Personal information
- Full name: Peter George Hatch
- Born: 3 July 1938 (age 88) Kirkee, Bombay Presidency, British India
- Batting: Right-handed

Career statistics
| Competition | First-class |
| Matches | 5 |
| Runs scored | 60 |
| Batting average | 8.57 |
| 100s/50s | –/– |
| Top score | 15 |
| Catches/stumpings | 2/– |
- Source: Cricinfo, 14 March 2019

= Peter Hatch (cricketer) =

English cricketer and British Army officer

Peter George Hatch (born 3 July 1938) is an English former first-class cricketer and British Army officer.

Hatch was born at Kirkee, in what was then British India. He was educated in England at Malvern College, before attending the Royal Military Academy Sandhurst. He graduated from the Royal Military Academy in December 1958, entering into the Royal Engineers as a second lieutenant. He was promoted to the rank of lieutenant in December 1960. Hatch debuted in first-class cricket for the Combined Services cricket team against Surrey at The Oval in 1960, a season in which he also played against the touring South Africans at Portsmouth.

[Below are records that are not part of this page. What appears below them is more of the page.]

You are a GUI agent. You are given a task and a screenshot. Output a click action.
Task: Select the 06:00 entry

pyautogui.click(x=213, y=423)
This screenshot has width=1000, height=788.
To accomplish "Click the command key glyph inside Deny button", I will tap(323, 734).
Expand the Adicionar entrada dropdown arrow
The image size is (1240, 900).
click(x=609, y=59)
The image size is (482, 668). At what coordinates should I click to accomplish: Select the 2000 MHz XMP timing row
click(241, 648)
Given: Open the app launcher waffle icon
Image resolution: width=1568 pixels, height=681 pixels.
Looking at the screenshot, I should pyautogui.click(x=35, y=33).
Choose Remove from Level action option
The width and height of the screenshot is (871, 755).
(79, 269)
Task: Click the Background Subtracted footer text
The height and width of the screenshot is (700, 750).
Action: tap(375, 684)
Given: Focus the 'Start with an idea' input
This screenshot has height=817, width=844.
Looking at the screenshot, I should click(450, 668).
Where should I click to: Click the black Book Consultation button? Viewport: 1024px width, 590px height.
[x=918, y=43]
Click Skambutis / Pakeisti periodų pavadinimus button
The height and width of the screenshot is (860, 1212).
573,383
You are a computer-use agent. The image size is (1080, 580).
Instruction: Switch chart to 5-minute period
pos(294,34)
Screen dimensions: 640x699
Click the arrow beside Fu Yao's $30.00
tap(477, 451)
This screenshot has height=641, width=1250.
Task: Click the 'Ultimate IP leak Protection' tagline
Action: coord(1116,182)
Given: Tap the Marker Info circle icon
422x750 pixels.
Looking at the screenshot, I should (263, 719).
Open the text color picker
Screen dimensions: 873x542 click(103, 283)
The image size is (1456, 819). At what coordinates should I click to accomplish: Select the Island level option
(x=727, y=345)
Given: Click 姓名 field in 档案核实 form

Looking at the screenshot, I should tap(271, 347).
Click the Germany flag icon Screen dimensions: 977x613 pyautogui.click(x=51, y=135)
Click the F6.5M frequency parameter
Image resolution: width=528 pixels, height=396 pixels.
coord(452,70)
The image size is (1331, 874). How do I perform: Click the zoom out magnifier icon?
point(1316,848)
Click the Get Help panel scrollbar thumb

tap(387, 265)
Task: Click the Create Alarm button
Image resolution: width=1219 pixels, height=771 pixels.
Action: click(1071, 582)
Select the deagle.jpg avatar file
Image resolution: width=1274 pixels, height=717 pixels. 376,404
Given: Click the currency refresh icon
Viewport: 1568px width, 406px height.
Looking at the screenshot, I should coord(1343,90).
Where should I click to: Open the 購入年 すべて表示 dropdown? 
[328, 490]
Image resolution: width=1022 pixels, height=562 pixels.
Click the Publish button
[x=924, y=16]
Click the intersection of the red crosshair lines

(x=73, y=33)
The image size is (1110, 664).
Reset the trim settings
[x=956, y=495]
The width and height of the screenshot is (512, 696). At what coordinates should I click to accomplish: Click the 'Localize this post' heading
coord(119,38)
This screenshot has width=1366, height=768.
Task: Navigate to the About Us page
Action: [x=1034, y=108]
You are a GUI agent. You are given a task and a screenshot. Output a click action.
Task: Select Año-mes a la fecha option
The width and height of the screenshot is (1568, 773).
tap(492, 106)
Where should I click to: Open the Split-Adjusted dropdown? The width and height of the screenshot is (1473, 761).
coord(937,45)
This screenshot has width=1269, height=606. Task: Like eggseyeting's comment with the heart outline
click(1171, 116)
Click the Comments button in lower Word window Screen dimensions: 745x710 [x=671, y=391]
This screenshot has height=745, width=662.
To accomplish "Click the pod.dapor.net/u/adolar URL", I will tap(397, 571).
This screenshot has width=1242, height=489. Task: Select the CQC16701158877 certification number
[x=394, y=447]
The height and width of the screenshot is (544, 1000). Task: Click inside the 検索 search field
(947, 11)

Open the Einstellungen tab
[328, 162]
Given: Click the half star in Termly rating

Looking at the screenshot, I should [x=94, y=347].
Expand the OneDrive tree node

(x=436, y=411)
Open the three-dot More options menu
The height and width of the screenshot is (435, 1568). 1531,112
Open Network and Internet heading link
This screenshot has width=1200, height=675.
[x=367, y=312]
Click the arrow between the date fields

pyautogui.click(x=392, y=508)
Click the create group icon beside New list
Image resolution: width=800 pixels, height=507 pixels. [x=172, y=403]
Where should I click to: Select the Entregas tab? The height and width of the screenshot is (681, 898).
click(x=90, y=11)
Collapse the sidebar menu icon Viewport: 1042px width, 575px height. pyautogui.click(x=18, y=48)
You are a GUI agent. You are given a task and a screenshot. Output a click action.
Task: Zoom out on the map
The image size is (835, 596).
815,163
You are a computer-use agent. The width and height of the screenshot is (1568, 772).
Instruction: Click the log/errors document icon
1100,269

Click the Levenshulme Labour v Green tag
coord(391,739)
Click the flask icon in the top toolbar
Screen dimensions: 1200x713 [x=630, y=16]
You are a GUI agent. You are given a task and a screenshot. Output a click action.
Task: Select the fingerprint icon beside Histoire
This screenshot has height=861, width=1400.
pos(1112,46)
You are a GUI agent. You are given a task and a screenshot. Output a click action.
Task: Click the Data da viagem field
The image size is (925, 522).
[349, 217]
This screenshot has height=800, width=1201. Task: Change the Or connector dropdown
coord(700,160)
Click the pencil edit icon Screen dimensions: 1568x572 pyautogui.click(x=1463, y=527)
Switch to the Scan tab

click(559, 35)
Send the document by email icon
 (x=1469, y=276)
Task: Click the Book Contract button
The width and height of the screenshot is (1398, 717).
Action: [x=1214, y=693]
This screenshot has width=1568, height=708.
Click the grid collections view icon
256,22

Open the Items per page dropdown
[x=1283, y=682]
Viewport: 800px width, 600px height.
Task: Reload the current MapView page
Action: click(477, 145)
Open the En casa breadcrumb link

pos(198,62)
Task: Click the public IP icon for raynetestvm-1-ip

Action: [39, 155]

He attended Queens' College at the University of Cambridge during his military service, graduating with a B.A. in 1963. While at Cambridge, he played two first-class matches for the Free Foresters in 1961. He was the secretary to the college cricket club in 1961-62, a position he relinquished upon his impending marriage. In that same season, he played his final first-class match for the Combined Services against Northamptonshire. Across five first-class matches, Hatch scored 60 runs with a high score of 15. Shortly after obtaining his B.A., he was promoted to the rank of captain in December 1964. He gained his masters from Cambridge in 1967. He retired from active military service in June 1968, having received a gratuity.